Le ore di cassa integrazione a fine dicembre sfioreranno gli 11 milioni di ore, il 34% di tutte le forme di ammortizzatori sociali in Abruzzo, percentuale che corrisponde a ben 11.731 lavoratori espulsi dalle aziende da inizio anno. I dati della cassa integrazione per mobilità straordinaria (4,5 milioni di ore) che si registrano da noi, sono in pratica tre volte superiori che nelle altre province abruzzesi.

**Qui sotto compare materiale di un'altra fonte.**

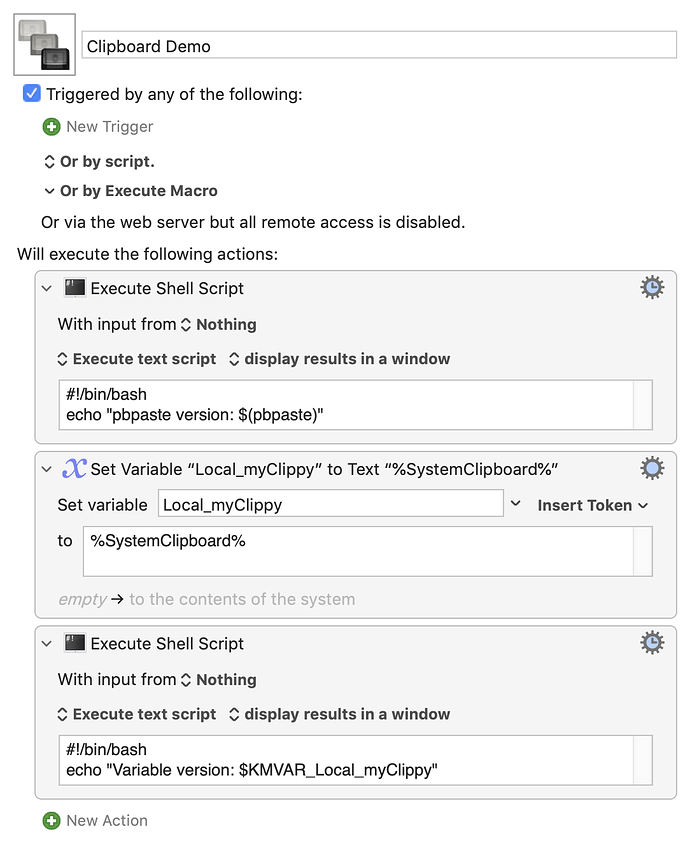Open gear menu of first Execute Shell Script
Screen dimensions: 690x842
(652, 288)
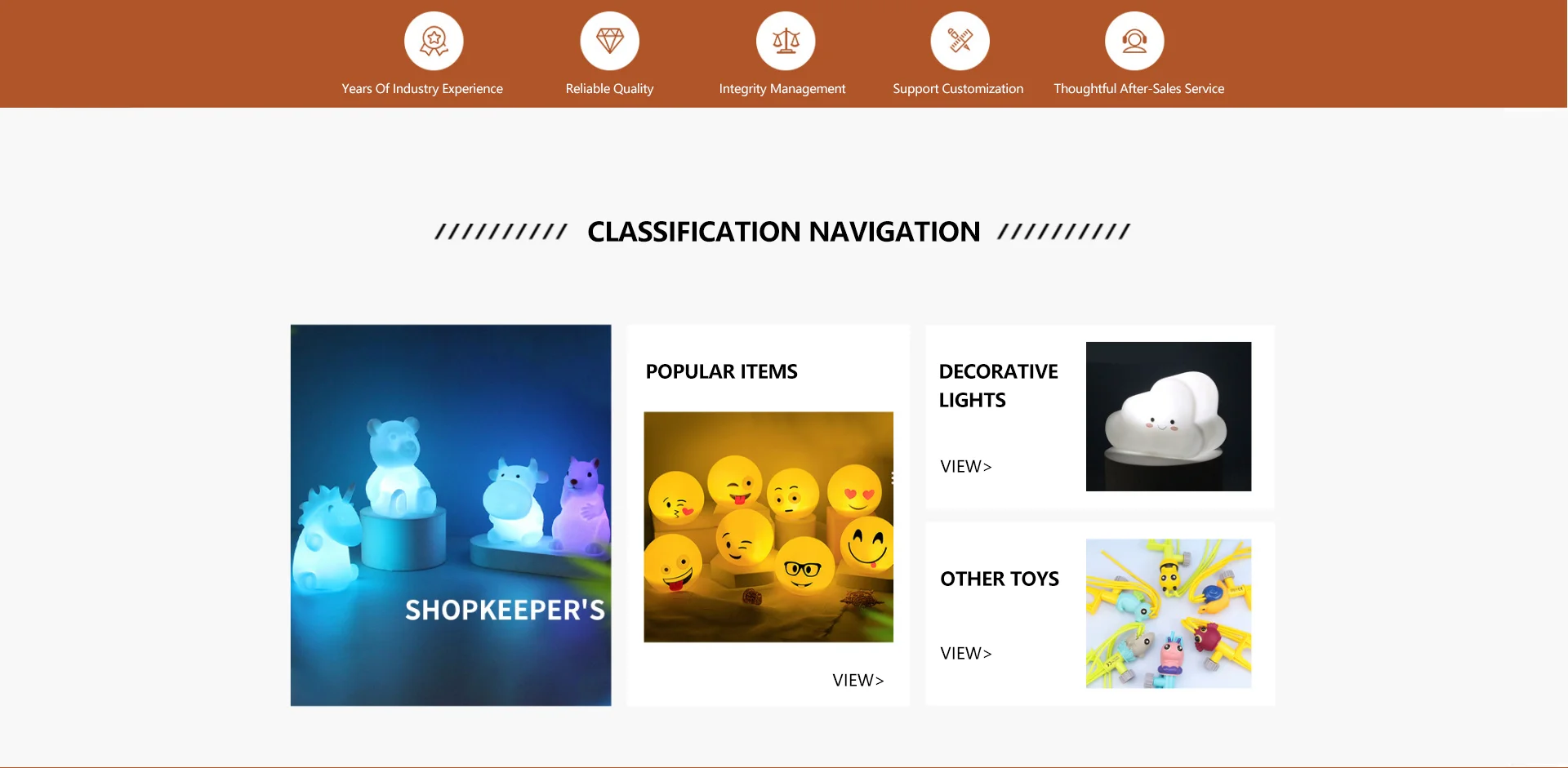Open the colorful Other Toys image
The width and height of the screenshot is (1568, 768).
[x=1169, y=613]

Aumenta il numero di quelli che Di Odoardo considera i «poveri in cravatta» non abituati a traumi del genere come la perdita di lavoro: la cifra s’aggira sul 15% degli espulsi dalle aziende.
La povertà avanza: «Il 27,8% delle famiglie teramane è da considerarsi povera (il 23% fino a qualche mese fa); l’aumento medio di tassazione pro capite (comprese benzina e bollette) è di +44% e le aziende chiuse in tre anni a Teramo sono passate da 993 di qualche mese fa a 1110. Inoltre, il 77% di pensionati che vive con meno di 600 euro al mese e il 92% delle aziende locali utilizza o ha utilizzato gli ammortizzatori sociali».
La Cgil teme per i mille posti che si perderanno nel Teramano per i tagli della spending review.